Cipolla was first and foremost an economist and his essay is more than just satirical. He argues that there is real danger to stupidity in that it is capable of leaving society poorer and devastated through the destruction of value in terms of wealth, welfare, and benefits (not in the moral sense). One way of illustrating how value might be destroyed is to contrast a chef and me. A chef is able to add tremendous value to a lovely piece of steak, creating a dish of wonderful flavours and nutrition. However, should the same piece of steak fall into my wrong hands, it will surely end up in the dustbin, with all intrinsic value originating from the cow destroyed and future possible value terminated.




According to Cipolla, the perfect bandit resides along the dotted blue line, in the bottom right quadrant (see the diagram above). The value that the perfect bandit gains is exactly the same as his victim’s loss. As such, wealth and welfare are merely transferred from the victim to the bandit, without destroying value. If the bandit moves closer to the intelligent quadrant, to the right of the dotted blue line, he creates value as he is able to register a bigger gain than his victim’s loss. In this instance, society actually benefits because wealth and welfare levels are increased in the overall pool. If, however, the bandit moves closer to the stupid quadrant, his gains are less than his victim’s losses. Overall, value has been destroyed and society is worse off. The same analysis can be applied to the helpless. Thus, every person in the blue triangle (see below) destroys value.



So, how is stupidity dangerous? It destroys value at an alarmingly quick pace with no gains whatsoever to mitigate the damage. This brings us to Cipolla’s Fifth Basic Law of stupidity - a stupid person is the most dangerous type of person.


Again, to test the validity of this theory, we need to ask if indeed value gets destroyed in real life. Well, a cursory scan of the business world and history in general is enough to unearth loads of evidence of precisely such.



The Flywheel Effect vs the Doom Loop


Jim Collins, of Good to Great fame, studied companies extensively in hope of making sense of why some do great, why some don’t, and why great companies are also susceptible to spectacular failure. One of the key factors that he and his research team identified to be critical for greatness is the flywheel effect. Conversely, companies that go out of business are inevitably caught in a doom loop.

The flywheel begins with the company leaders accurately distilling the company’s strengths from analyses of past successes and failures. What were the actions taken that led to success and which actions led to failure instead? A sequence of actions are then mapped to reproduce success. These actions are ordered in a loop such that each stage positively feeds into the next. That way, success in one stage will beget success in the next and the flywheel gains momentum, eventually leading to a breakthrough. The components of the flywheel are constantly fine-tuned based on evidence and results.
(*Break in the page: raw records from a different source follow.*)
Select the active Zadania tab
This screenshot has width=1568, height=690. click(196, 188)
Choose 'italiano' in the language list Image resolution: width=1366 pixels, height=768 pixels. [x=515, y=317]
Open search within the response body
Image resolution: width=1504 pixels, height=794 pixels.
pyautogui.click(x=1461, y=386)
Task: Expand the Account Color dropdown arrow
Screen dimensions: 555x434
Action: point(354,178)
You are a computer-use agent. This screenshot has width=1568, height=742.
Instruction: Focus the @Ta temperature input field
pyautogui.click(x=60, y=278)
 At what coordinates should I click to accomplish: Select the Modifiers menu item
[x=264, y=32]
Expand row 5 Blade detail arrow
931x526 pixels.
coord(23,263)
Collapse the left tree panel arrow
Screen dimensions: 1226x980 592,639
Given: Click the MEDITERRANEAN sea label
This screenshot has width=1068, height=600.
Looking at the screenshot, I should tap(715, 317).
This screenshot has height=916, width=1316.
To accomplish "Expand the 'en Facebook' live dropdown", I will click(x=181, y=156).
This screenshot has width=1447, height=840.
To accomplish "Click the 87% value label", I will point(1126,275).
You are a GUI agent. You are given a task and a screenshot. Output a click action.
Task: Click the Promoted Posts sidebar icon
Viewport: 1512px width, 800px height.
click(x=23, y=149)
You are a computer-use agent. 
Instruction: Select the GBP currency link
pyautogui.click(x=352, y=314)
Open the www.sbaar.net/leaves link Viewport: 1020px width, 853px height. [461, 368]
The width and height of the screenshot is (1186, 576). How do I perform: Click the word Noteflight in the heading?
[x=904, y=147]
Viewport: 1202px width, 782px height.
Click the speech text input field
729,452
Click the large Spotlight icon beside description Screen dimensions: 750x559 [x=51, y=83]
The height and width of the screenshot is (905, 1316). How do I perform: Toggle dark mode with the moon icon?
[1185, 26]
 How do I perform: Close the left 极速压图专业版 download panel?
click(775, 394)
Conversely, the doom loop begins with experiencing disappointing results that fall short of expectations. This then compels the company leaders to react and react fast. Rather than taking a deliberate and considered approach of analysing strengths and capabilities (which is slow), the company launches itself into a new direction in search of a quick turnaround. Such decisions are often fuelled by a trending fad or through acquisitions. Before the launch effort has the opportunity to gather momentum and accumulate results, the seemingly unmoving needle prompts the company leaders to react once again and launch it in yet another direction. The company runs itself into a doom loop, all the while burning resources with each new initiative.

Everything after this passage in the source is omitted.